- **ASSIGNMENT**: Whatever lies between the line that holds "Site policy (88, 1737)" and the final line of the records below, both included, should be repeated exactly; leave out the pictures and add nothing.
· · ·
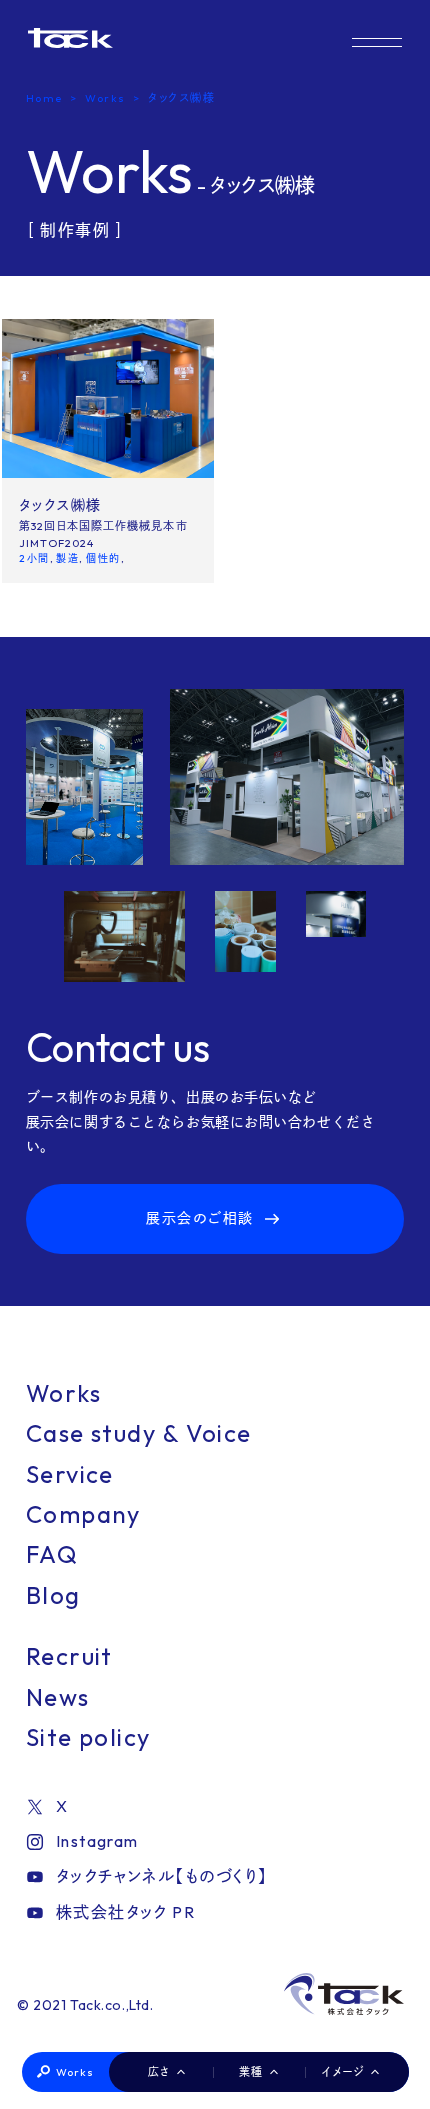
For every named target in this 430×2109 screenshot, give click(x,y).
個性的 (103, 558)
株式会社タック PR (125, 1912)
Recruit (69, 1656)
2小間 (34, 558)
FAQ (52, 1554)
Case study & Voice (139, 1433)
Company (83, 1514)
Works (75, 2072)
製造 (67, 558)
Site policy (88, 1737)
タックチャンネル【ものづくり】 (162, 1876)
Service (70, 1474)
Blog (53, 1595)
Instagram (97, 1841)
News (58, 1697)
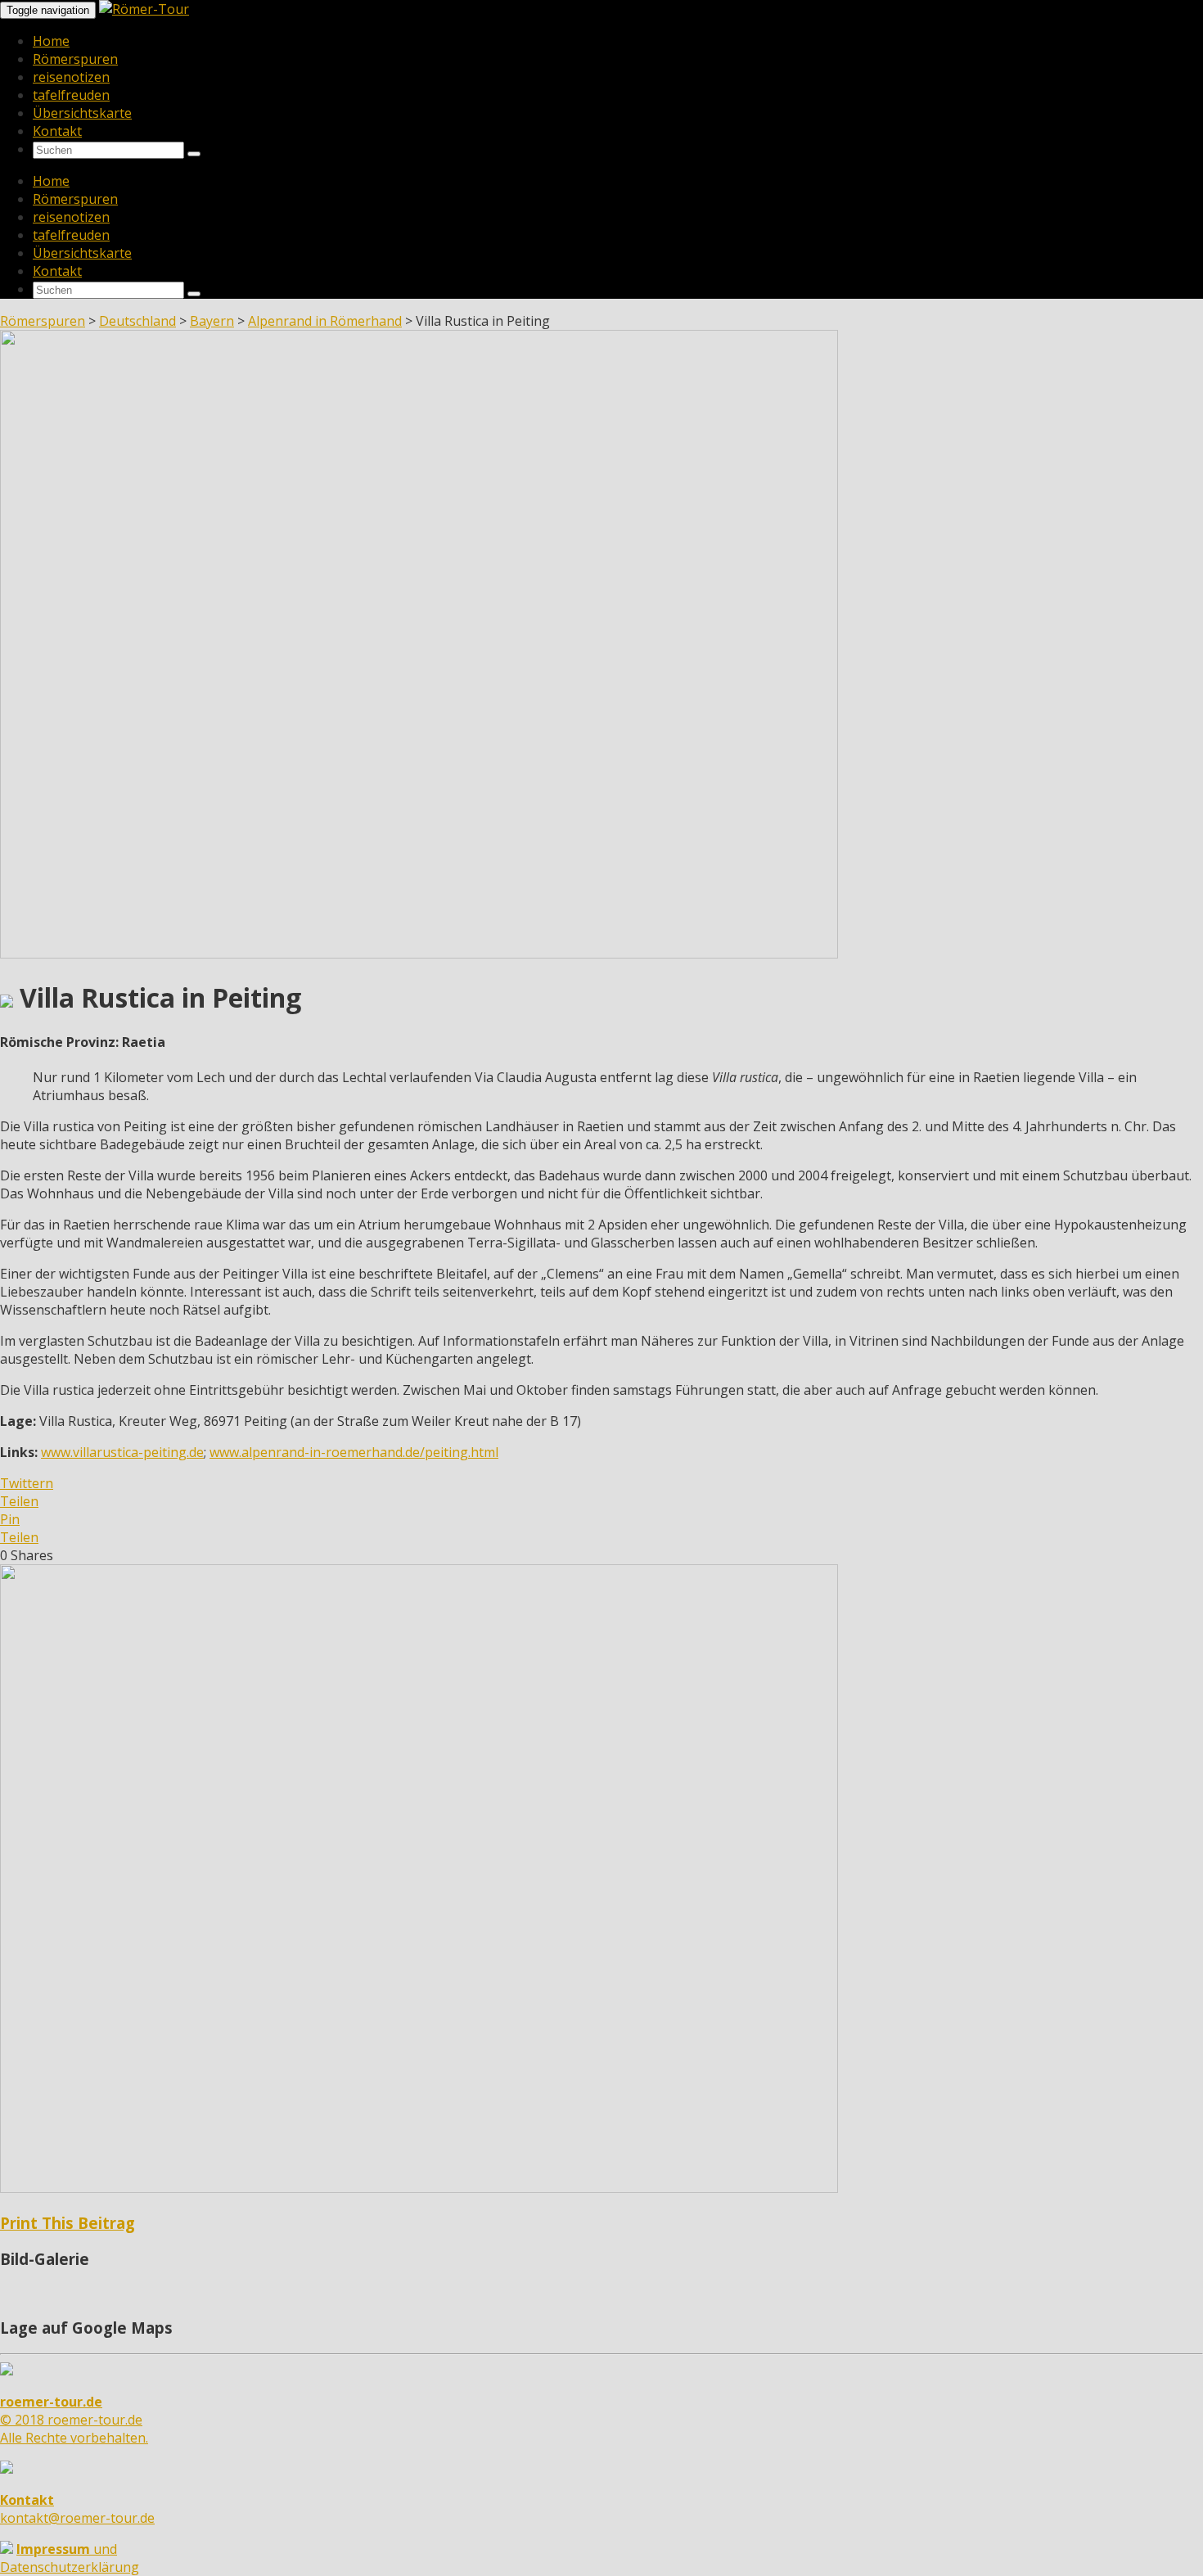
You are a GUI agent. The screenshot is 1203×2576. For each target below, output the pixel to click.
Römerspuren (75, 59)
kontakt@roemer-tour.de (77, 2509)
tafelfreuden (71, 95)
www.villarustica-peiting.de (122, 1452)
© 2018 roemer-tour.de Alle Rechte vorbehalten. (74, 2420)
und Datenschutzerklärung (69, 2558)
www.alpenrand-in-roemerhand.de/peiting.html (354, 1452)
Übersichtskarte (82, 113)
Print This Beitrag (67, 2223)
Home (51, 41)
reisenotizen (71, 77)
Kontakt (57, 131)
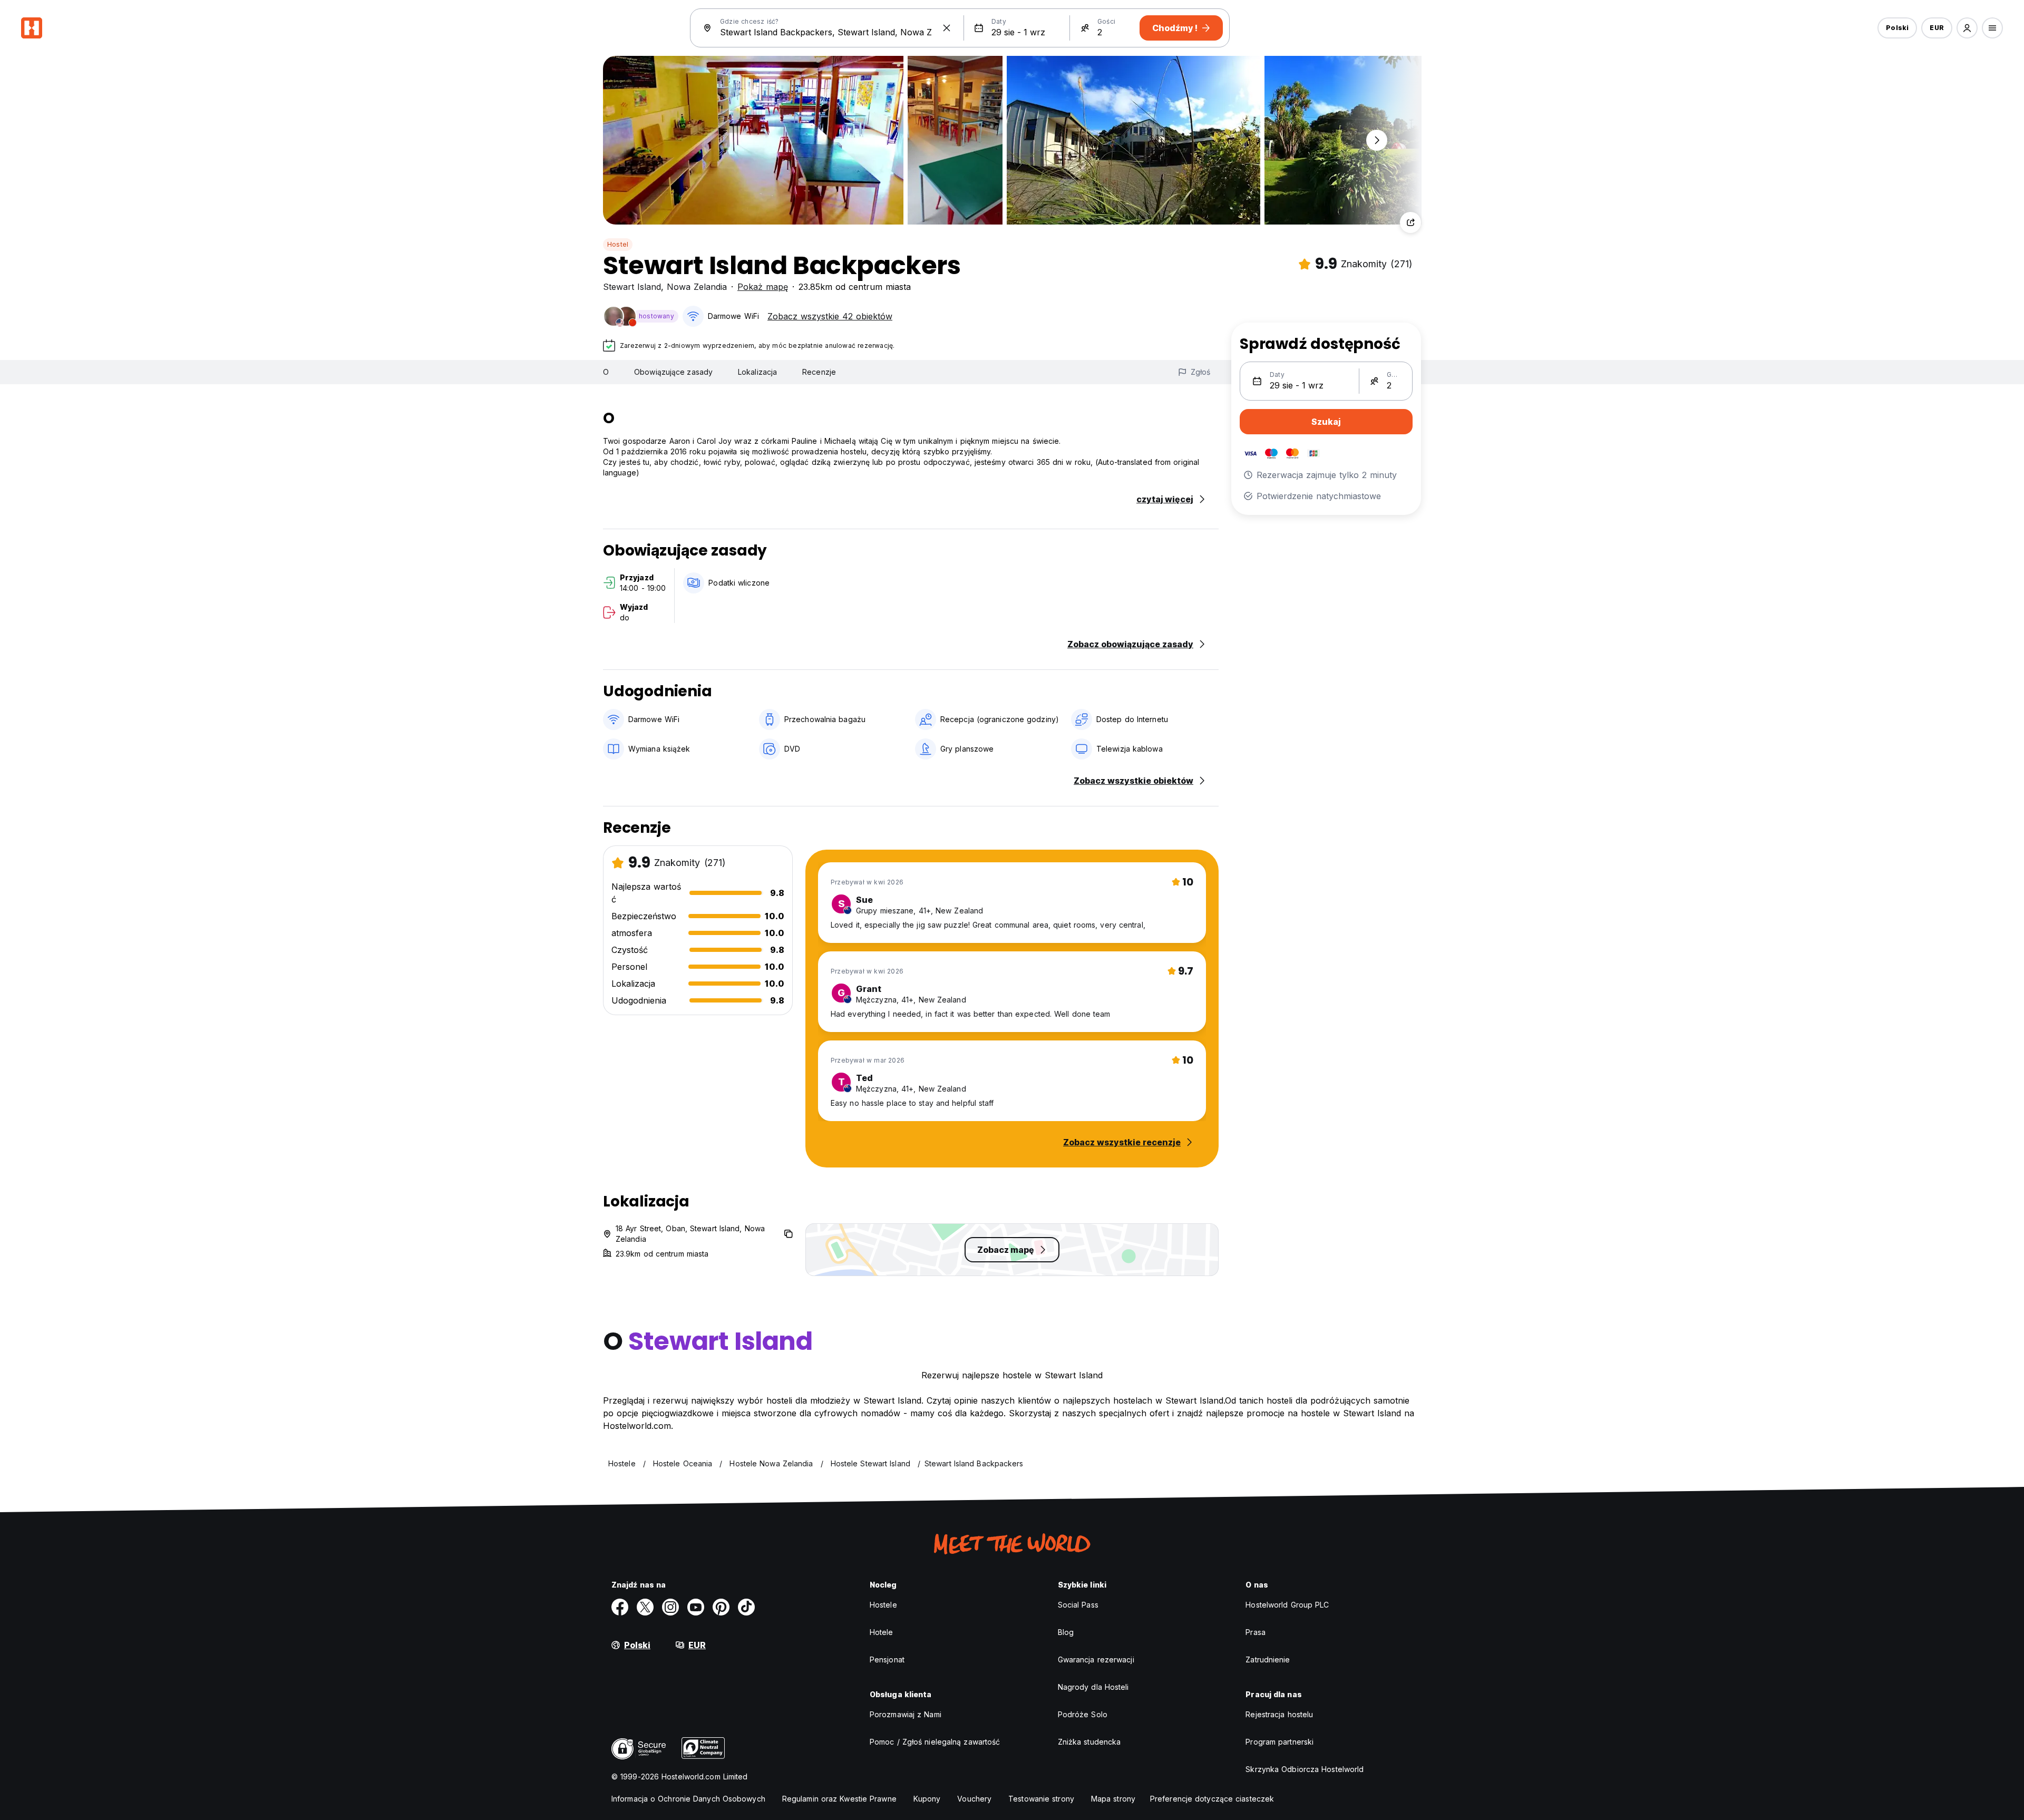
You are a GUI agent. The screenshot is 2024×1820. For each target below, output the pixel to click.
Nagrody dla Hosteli (1093, 1686)
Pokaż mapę (762, 286)
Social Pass (1078, 1604)
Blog (1066, 1632)
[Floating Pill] (1376, 140)
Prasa (1255, 1632)
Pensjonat (887, 1659)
· · ·
- **EXPECTED OUTPUT**:
Site policy (88, 1737)
タックチャンネル【ものづくり】 (162, 1876)
Service (70, 1474)
Blog (53, 1595)
Instagram (97, 1841)
News (58, 1697)
You are a GUI agent. The screenshot is 1203×2576. For each target below, output the pixel to click.
Römerspuren (75, 59)
kontakt@roemer-tour.de (77, 2509)
tafelfreuden (71, 95)
www.villarustica-peiting.de (122, 1452)
© 2018 roemer-tour.de Alle Rechte vorbehalten. (74, 2420)
und Datenschutzerklärung (69, 2558)
www.alpenrand-in-roemerhand.de/peiting.html (354, 1452)
Übersichtskarte (82, 113)
Print This Beitrag (67, 2223)
Home (51, 41)
reisenotizen (71, 77)
Kontakt (57, 131)
You are a GUI agent. The screenshot is 2024×1820. For each target below, output the pixel to click.
Nagrody dla Hosteli (1093, 1686)
Pokaż mapę (762, 286)
Social Pass (1078, 1604)
Blog (1066, 1632)
[Floating Pill] (1376, 140)
Prasa (1255, 1632)
Pensjonat (887, 1659)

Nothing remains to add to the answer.